Options for the way forward
All the parties are officially committed to concluding comprehensive EPAs, and negotiations are continuing to that end in all regions.
It is not for the authors of this study to identify which is the best option, from the range of options, as this is a task for each country and region. These range from concluding full EPAs over adopting the initialed interim agreements as permanent solutions (possibly joined by additional countries), to opting out of EPAs, relying instead on the GSP to access the EU market and liberalising under the intra-regional and multilateral frameworks. The report went on to state that the challenge will be for each grouping to adopt a common approach consistent with their
regional integration processes, while promoting their development objectives as indicated by the analysis in Part A.
The need for ownership
Interests among countries within a region may differ, include varying degrees of commitment on trade in services and trade-related issues. Signing an EPA should be a sovereign decision by each country and not be pressured to join through political pressure or through aid conditionality.
The report stated that instead of moving from interim agreements directly to full EPAs it would be possible to address different areas of negotiations step-by-step through a built-in agenda consisting of rendezvous clauses with different issue-specific deadlines to finalise negotiations. It also talked about the need to increase transparency in the negotiations and their outcomes in order to allow for public scrutiny by policy makers, parliamentarians, private sector and civil society representatives. Apart from that, the asymmetries in negotiating capacity (between the EU and ACP and among the ACP) that have contributed to the incoherence of the interim agreements need to be taken into account in the further negotiations if the problems identified in Part A are not to be made worse.
Aid for Trade and EPA related development support
The total ‘theoretical revenue’ that will be lost during the first tranches of liberalisation is $359 million per year. Such inflows are needed just to maintain the support needed for domestic producers to adjust to increased competition from imports and new opportunities for exports
as a result of duty-free. As the centrepiece of the EU’s commitment to EPAs so far, it would be sensible to ensure that there is also adequate aid provision to help remove blockages to increased supply. Europe has committed itself to provide more Aid for Trade (AfT) to developing countries and should ensure that part of this enhances the use of quota-free access (DFQF) by removing obstacles to production and export, such as poor infrastructure and other physical or institutional deficiencies.

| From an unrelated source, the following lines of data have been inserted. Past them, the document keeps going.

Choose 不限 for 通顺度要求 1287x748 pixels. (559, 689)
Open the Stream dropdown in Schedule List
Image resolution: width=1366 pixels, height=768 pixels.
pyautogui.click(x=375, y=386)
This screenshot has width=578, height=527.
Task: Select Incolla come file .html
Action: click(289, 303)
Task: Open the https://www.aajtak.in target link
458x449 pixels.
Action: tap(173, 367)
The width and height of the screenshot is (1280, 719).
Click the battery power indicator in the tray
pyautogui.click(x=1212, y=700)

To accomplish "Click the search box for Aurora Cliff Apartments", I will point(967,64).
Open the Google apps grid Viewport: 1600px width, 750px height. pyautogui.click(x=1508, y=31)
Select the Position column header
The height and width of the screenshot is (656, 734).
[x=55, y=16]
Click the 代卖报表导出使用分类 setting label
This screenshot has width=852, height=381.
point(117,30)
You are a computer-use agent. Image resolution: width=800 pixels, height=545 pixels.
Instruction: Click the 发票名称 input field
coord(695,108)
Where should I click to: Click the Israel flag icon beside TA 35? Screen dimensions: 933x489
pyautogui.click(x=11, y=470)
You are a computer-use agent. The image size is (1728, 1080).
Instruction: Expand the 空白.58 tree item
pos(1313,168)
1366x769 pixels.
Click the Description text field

According to the report, the EU decided that EPA-related needs should be addressed through the ‘EU Aid for Trade Strategy’ in favour of all developing countries. The ACP regions and countries should proactively ensure that the EU AfT Strategy is operational and effective by identifying gaps in existing support and improvements needed in AfT delivery instruments. There is urgent need in particular to assess the added value of different mechanisms (regional funds and national-level instruments, etc.).